Here are a few examples of cat behavior that you can guess the mood of your cat.

  1. Tilting and moving his head back – someone came too close.
  2. Half-closed eyes and ears turned slightly to the side – your cat is comfortable with himself
  3. Directing his ears, turned back, and her pupils shrink – this is a warning. Your cat is angry, so leave him for a moment.
  4. Pupils dilated even in bright light – surprised cat.
  5. Directing his ears, and eyes wide open – your cat wants to play!
  6. Leaning his ears back, closes his eyes and looked a little – was invited to settle. Your cat tells you that he will not harm you and hope he gets the same treatment.

Cats’ body language will be easily recognizable if you study carefully the behavior of your cat.

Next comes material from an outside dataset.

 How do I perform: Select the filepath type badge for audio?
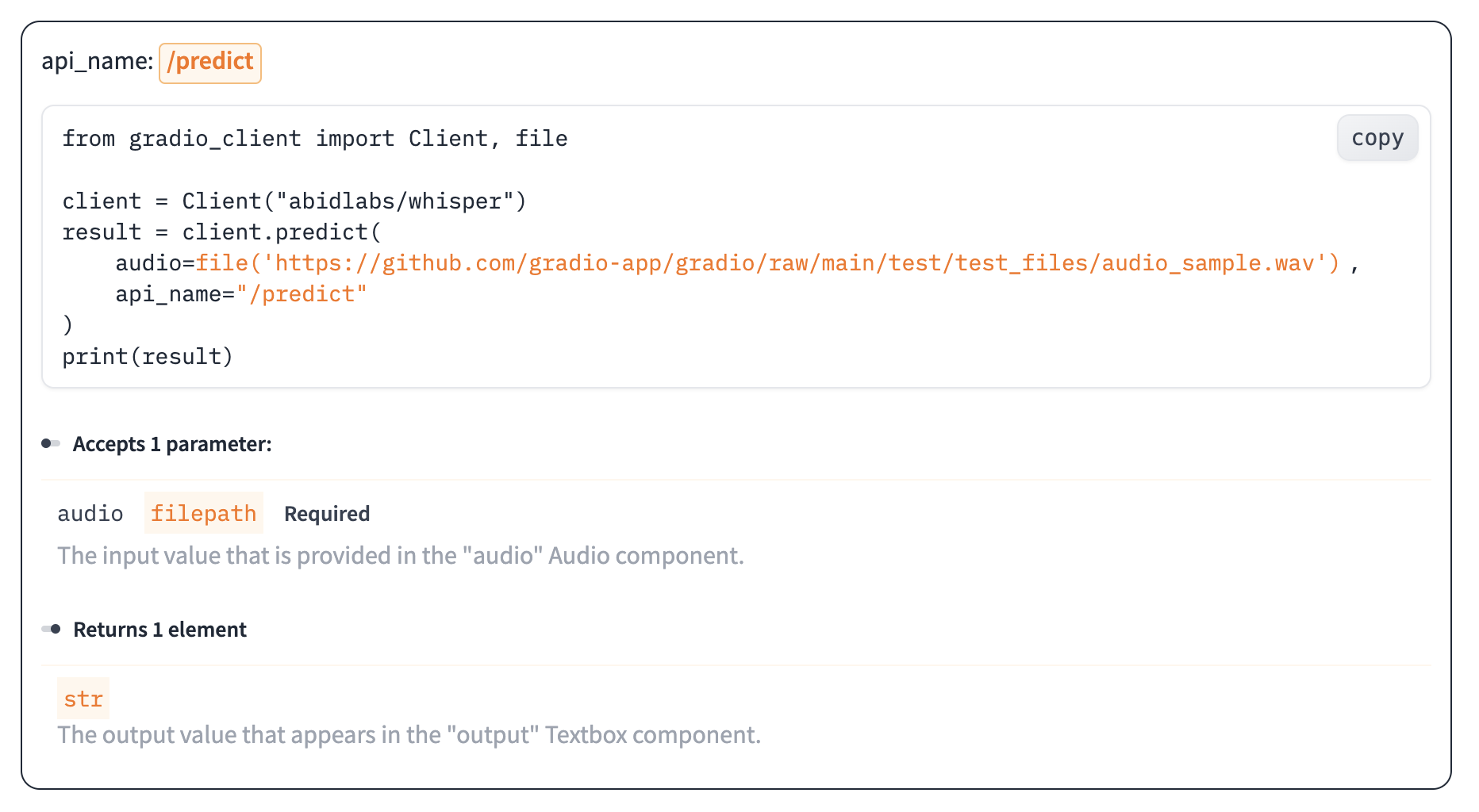(203, 513)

Actually there is also Meowlingual the translator tool cat language. After successfully creating Bowlingual (translator tool “dog language”), Takeda Co launched Meowlingual. You simply brought this tool into the cat’s head in a moment; this tool will translate the cat language into human language, like “I can not wait anymore” and others.


It would be fun if you can know the meaning of your beloved cat’s language.It is easy when you follow this guide.

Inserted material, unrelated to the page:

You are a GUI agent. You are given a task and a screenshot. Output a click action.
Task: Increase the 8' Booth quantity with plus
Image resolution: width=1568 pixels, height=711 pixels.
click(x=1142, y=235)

Ears set upright– curiosity.
Ears are flat to the sides– hiding, flirting.
Ears back, eyes squinting– impatience, please.

  • Ears are tilted back, eyes are big– a warning.
  • Ears are pressed to the head– preparation for an attack.
  • Ears are pressed to the head, the tail makes circles– irritation.
  • Pipe tail (upright)– greeting, pleasure.
  • Beats the tail– angry or hunting.
  • The tail is stretched and motionless– preparing for an attack.
  • Tail down– fatigue.
  • The tail frozen below is disgust, disappointment.
  • Stirring the tip of the tail– interest.
  • At the tail vertically raised the tip is relaxed – joyful excitement.
  • Squint eyes– calm or drowsiness.
  • Squinting– peace and tranquility.
  • Widely opened pupils– fear.
  • Staring at you is a challenge.
  • Big eyes and pupils– peering into the dark, afraid, angry, or playing.
  • A third eyelid appeared– the cat is sick or wants to sleep.
  • The mustache is down– concern, sadness, or illness.
  • Focuses around and then carefully licks his coat– complete or mock calm.
  • Quickly licks the front paw– worried, in indecision.
  • Quickly licks nose and lips– in disarray.
  • Stroking a person with a paw– close affection, tenderness.
  • Claws loudly scratching– the desire to attract attention.
  • Bends back– intimidation of the enemy, very strong irritation, and readiness for defense.
  • Flies away from you, pulling his head into his shoulders, on long legs– he knows that he’s a cod.
  • The cat rolls on the floor– demonstrates its appeal.
  • The cat rolls on the floor walks on bent legs, draws its tail, calls– signs of estrus.
  • Lying on his back with a thoughtful look– aired, resting.
  • He sits with his paws tucked up, his tail wrapped around, watching, relaxed, waiting.
  • Dancing, tearing his fore paws off the ground, and putting it back– greeting someone beloved and long-awaited.
  • He turns back to the owner and raises his tail– a sign of trust and reverence.
  • He extends afoot to your face– asks for attention and affection.
  • He tramples on his paws– he loves very much, wants to give you pleasure.
  • He hides his head in some corner– he plays.
  • Rubbing his head against a person– love, devotion, frankness, thirst for affection, as well as a sign of estrus.


  • Purring is calm.
  • An unhappy purr is a painful sensation.
  • The rumbling is discontent.
  • Meow is a greeting, and sometimes a request.
  • Intermittent meowing, like a yelp, is a response to human circulation.
  • Howling is anger.
  • A short cry is a fright.
  • A muffled purr, culminating in an unhappy rumbling– patience ran out.
  • Hissing– readiness for a defense, warning about it.
  • The restrained rumbling of nursing cat is a warning to kittens about a possible danger.
  • The same thing, ending in a raised tone– a warning to a person or other creatures, so as not to approach the kittens.